» Texte à lire:
________________
La miséricorde est très présente dans l’islam aussi bien dans le Coran que dans la sunna (tradition). Elle fait partie des « Très Beaux Noms de Dieu ». Le musulman se confie en sa miséricorde et est invité lui-même à se montrer miséricordieux. Elle participe à la Parole commune des juifs, des chrétiens et des musulmans.

Le pape François a voulu une année jubilaire extraordinaire pour « contempler le mystère de la Miséricorde ». L’Église le contemple aussi en ces autres croyants qui confessent leur foi en la miséricorde1 . L’Église qui « ne rejette rien de ce qui est vrai et saint dans les religions »2, se réjouit que les musulmans « Avec nous adorent le Dieu unique et miséricordieux »3.

Le terme miséricorde

Le terme de miséricorde est très présent dans le Coran. À une exception près4, les cent quatorze sourates commencent toutes par « Au nom d’Allah le Tout Miséricordieux, le Très miséricordieux ». La racine Rhm est présente trois cent trente-neuf fois. Comme le terme hébreu Rahum, il a une connotation féminine et renvoie aux entrailles maternelles. La Bible ne dira-t-elle pas de Dieu qu’il a des entrailles de miséricorde ? Le mot français de miséricorde a hélas, en langage courant une connotation quelque peu condescendante et contrit alors même que l’étymologie signifie un « cœur sensible à la misère »5 .

« Le Miséricordieux »
________________
» Consigne 1: Reproduisez intégralement le texte sur la miséricorde dans l’islam, sans y changer quoi que ce soit.

» Données fournies:
________________
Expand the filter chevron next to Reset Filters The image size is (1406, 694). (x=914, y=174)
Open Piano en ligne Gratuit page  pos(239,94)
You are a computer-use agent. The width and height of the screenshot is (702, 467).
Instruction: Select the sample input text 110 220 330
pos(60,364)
________________
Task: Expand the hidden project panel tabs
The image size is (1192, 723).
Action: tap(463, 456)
________________
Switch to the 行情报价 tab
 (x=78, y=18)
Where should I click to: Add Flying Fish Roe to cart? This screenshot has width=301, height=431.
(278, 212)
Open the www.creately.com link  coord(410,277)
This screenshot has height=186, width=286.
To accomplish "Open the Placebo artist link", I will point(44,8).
________________
» Consigne 2: Renvoyez à l’identique, s’il vous plaît, les entrées allant de la ligne qui contient « Expand the filter » jusqu’à celle qui contient « pos(60,364) », ces deux lignes comprises, et rien d’autre.

» Réponse correcte 1:
La miséricorde est très présente dans l’islam aussi bien dans le Coran que dans la sunna (tradition). Elle fait partie des « Très Beaux Noms de Dieu ». Le musulman se confie en sa miséricorde et est invité lui-même à se montrer miséricordieux. Elle participe à la Parole commune des juifs, des chrétiens et des musulmans.

Le pape François a voulu une année jubilaire extraordinaire pour « contempler le mystère de la Miséricorde ». L’Église le contemple aussi en ces autres croyants qui confessent leur foi en la miséricorde1 . L’Église qui « ne rejette rien de ce qui est vrai et saint dans les religions »2, se réjouit que les musulmans « Avec nous adorent le Dieu unique et miséricordieux »3.

Le terme miséricorde

Le terme de miséricorde est très présent dans le Coran. À une exception près4, les cent quatorze sourates commencent toutes par « Au nom d’Allah le Tout Miséricordieux, le Très miséricordieux ». La racine Rhm est présente trois cent trente-neuf fois. Comme le terme hébreu Rahum, il a une connotation féminine et renvoie aux entrailles maternelles. La Bible ne dira-t-elle pas de Dieu qu’il a des entrailles de miséricorde ? Le mot français de miséricorde a hélas, en langage courant une connotation quelque peu condescendante et contrit alors même que l’étymologie signifie un « cœur sensible à la misère »5 .

« Le Miséricordieux »

» Réponse correcte 2:
Expand the filter chevron next to Reset Filters The image size is (1406, 694). (x=914, y=174)
Open Piano en ligne Gratuit page  pos(239,94)
You are a computer-use agent. The width and height of the screenshot is (702, 467).
Instruction: Select the sample input text 110 220 330
pos(60,364)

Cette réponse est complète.